== Trecho selecionado ==
---+---

Pensamentos sobre o folclore brasileiro

Uma breve reflexão sobre minha jornada de conhecimento sobre o folclore brasileiro e o que ela trouxe para minha carreira de escritor


Se você me segue em meu perfil no Instagram, se não cola lá, já deve ter visto o post que fiz para o Dia do Folclore, comentando um pouco sobre minha relação com o mesmo. Ainda que não seja muito diferente do que saiu por lá, este artigo pretende ampliar um pouco mais a discussão que levantei lá no @lucasfreitas679, trazendo mais alguns detalhes e informações.


Assim, puxe uma cadeira e seja bem-vindo a mais uma de minhas divagações = )


Mula sem Cabeça, uma das criaturas mais conhecidas do folclore brasileiro

Pois bem, já de algum tempo que eu gostaria de falar sobre esse tema, não só por motivos de gosto pessoal, mas também porque, cada vez mais, o folclore brasileiro tem se tornando a matéria-prima não só para minhas produções literárias, como também de uma série de outros projetos.


E uma vez que estamos no Dia do Folclore (22/08), que diga melhor do que este para a saída do texto?


Em termos gerais, e de um jeito beeem resumido, folclore é o nome que damos para o conjunto de manifestações culturais (contos, causos, danças, tradições e costumes) que tem sua origem no meio popular, e são transmitidas e perpetuadas pelo próprio povo. Tanto é que o próprio termo folclore vem da junção dos termos folk (povo) e lore (tradição/conhecimentos), e pode ser traduzido em sentido literal como algo no sentido de "saberes do povo".


É isso que permite, por exemplo, que elementos como lendas urbanas e até mesmo creepypastas entrem na categoria de folclore, segundo alguns pesquisadores.


Mas isso já é tema para uma outra discussão.


Retornando ao ponto, eu preciso dizer que meu contato com o folclore sempre foi realizado de modo esporádico e bem, bem fragmentado.


Como uma cria dos anos 90, e uma cria da cidade, ainda por cima, cresci praticamente dentro de casa, tendo por base desenhos animados e quadrinhos de fora  - geralmente de origem norte-americana. Sim, eu fui uma daquelas crianças que cresceu com base nos quadrinhos da Disney ao invés de Turma da Mônica. Como consequência, boa parte do meu imaginário e repertório, de lendas ou de monstros, de situações e cidades, foi moldado por influência estrangeira. Tanto é que, mesmo hoje, se você parar para me perguntar a respeito de uma cidade, muito provavelmente minha referência será uma Nova York, por exemplo, antes de qualquer outra cidade nacional - até mesmo com relação à minha própria cidade.


Ei, Arnold - um dos meus desenhos preferidos de quando era criança

De fato, ainda tenho pra mim que, se fosse jogado por um dia em Nova York, me localizaria melhor lá do que se fosse jogado em qualquer parte de minha João Pessoa.


Sei que pode parecer um exagero, mas, sendo bem sincero, é esse o nível do que poderia chamar de minha alienação.

---+---

== Conteúdo dos dados ==
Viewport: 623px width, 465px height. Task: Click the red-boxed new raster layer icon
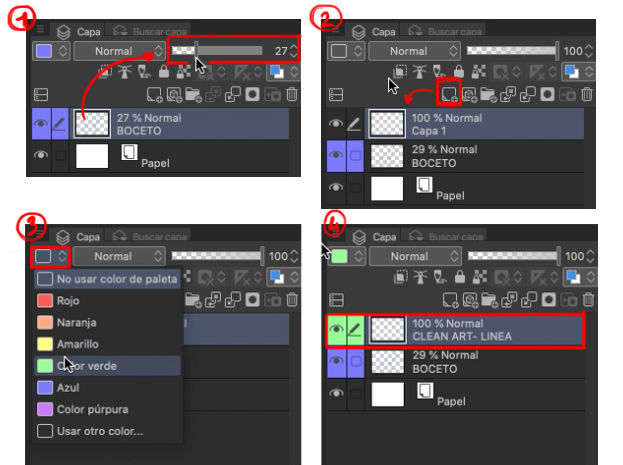pyautogui.click(x=449, y=95)
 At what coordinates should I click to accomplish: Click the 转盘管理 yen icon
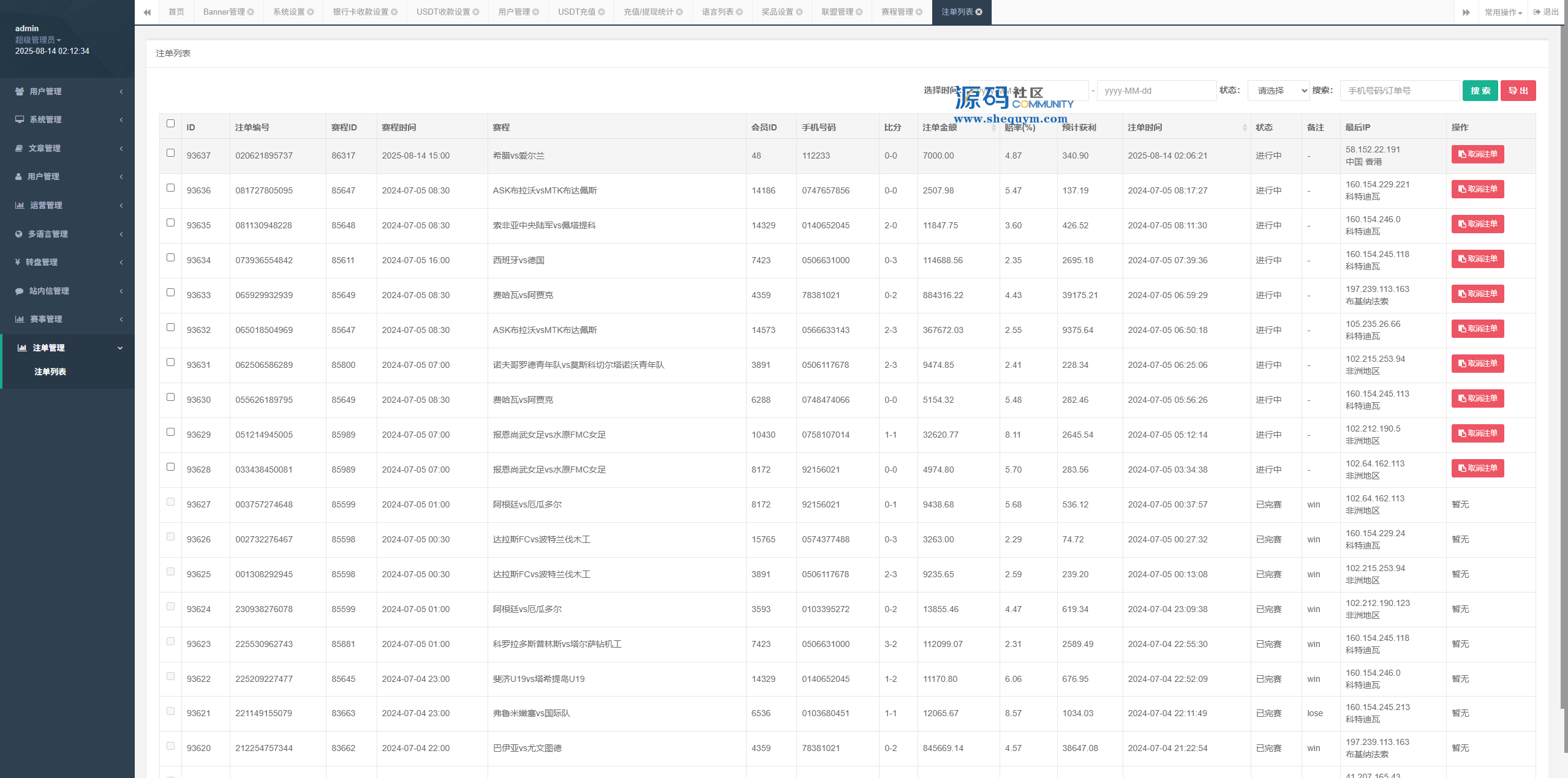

---+---

== Exercícios propostos ==
1. Segundo o texto sobre o folclore brasileiro, da junção de quais termos vem a palavra "folclore"?
2. Enumere as manifestações culturais que o texto sobre o folclore brasileiro lista entre parênteses ao definir folclore.
3. Escreva a continuação do texto sobre o folclore brasileiro a partir da última frase apresentada.
O material não é necessário para nada do que se pede aqui.

== Respostas em ordem ==
1. Da junção de folk (povo) e lore (tradição/conhecimentos).

2. Contos, causos, danças, tradições e costumes.

3.
Isso não significa que não tenha tido qualquer tipo de contato com o folclore brasileiro na minha infância, uma vez que festas como o próprio São João são repletos de tradições e lendas folclóricas. Mas fora essas festas, meu contato com nosso mitos e lendas foi bem limitado a um ou outro livro, ou a uma ou outra edição da saudosa Recreio.


Uma formação bem precária, eu admito.


Essa situação só veio a mudar muito tempo depois, quando eu comecei a trabalhar mais com escrita. Aqui, preciso dizer que não terei como dizer a ordem exata dos acontecimentos, uma vez que já se passou um bom tempo desde então. O que sei é que, posso elencá-los na seguinte lista: 1) Com o tempo, comecei a me sentir curioso para conhecer mais do trabalho de outros autores e autoras brasileiros, talvez para obter um referencial, ou mesmo, um senso de pertencimento nesse universo que estava tentado me inserir


Nesse processo, o podcast Ghostwriter foi de extrema ajuda, me apresentando uma série de autores e autoras que eu, em minha mais completa ignorância, sequer podia imaginar que existiam. E uma delas foi a escritora Simone Saueressig e seu livro Contos do Sul


Simone Saueressig e Contos do Sul, seu livro de contos de terror baseado no folclore brasileiro

Nesse livro, a autora apresenta uma série de contos de terror com personagens de nosso folclore, como a Iara e o Saci, por exemplo, resgatando a perspectiva aterrorizante que originalmente perpassa essas lendas, e que, muitas vezes, são deixadas de lado pelos livros infantis e adaptações que buscam apresentar nossas lendas.


2) Pouco tempo depois desse primeiro contato com o folclore nacional inserido no contexto de terror, vim me deparar com o Sete Monstros Brasileiros, de autoria do Braulio Tavares, encontrado ao acaso em uma das livrarias da cidade.


Braulio Tavares e Sete Monstros Brasileiros mais um livro que toma por base nosso folclore

Da mesma forma que o Contos do Sul, Sete Monstros Brasileiros apresenta uma seleção de monstros de nosso foclore inseridos no universo do terror. A escolha dos monstros, no entanto, difere por inteiro daquela da escritora gaúcha, e mesmo a única lenda que é repetida, é alterada pela perspectiva que o mito assumido no Nordeste.


De fato, esses dois livros foram de extrema importância por me mostrarem não só como utilizar nosso folclore no contexto de uma história de terror, mas principalmente por apresentarem a flexibilidade do mesmo para histórias.


3) Um outro fator de extrema importância, e talvez o ponto de virada definitivo, veio através da participação do projeto Narrativas em Cordel, da UFPB, conduzido pelos mestres Alberto Pessoa e Alexandre Câmara, que me colocou em contato com o universo do cordel e da cultura popular de uma forma até então inconcebível.


De fato, para além de minha primeira publicação em quadrinhos e cordel no formato do álbum Amargo Despertar, essa participação foi um ponto de virada para mim, uma vez que deu início às minhas primeiras pesquisas e estudos a respeito do tema, o que me levou a descobrir autores como Câmara Cascudo (1898-1986) e Gilberto Freyre (1900-1987), que hoje são uma influência constante em boa parte de minha produção.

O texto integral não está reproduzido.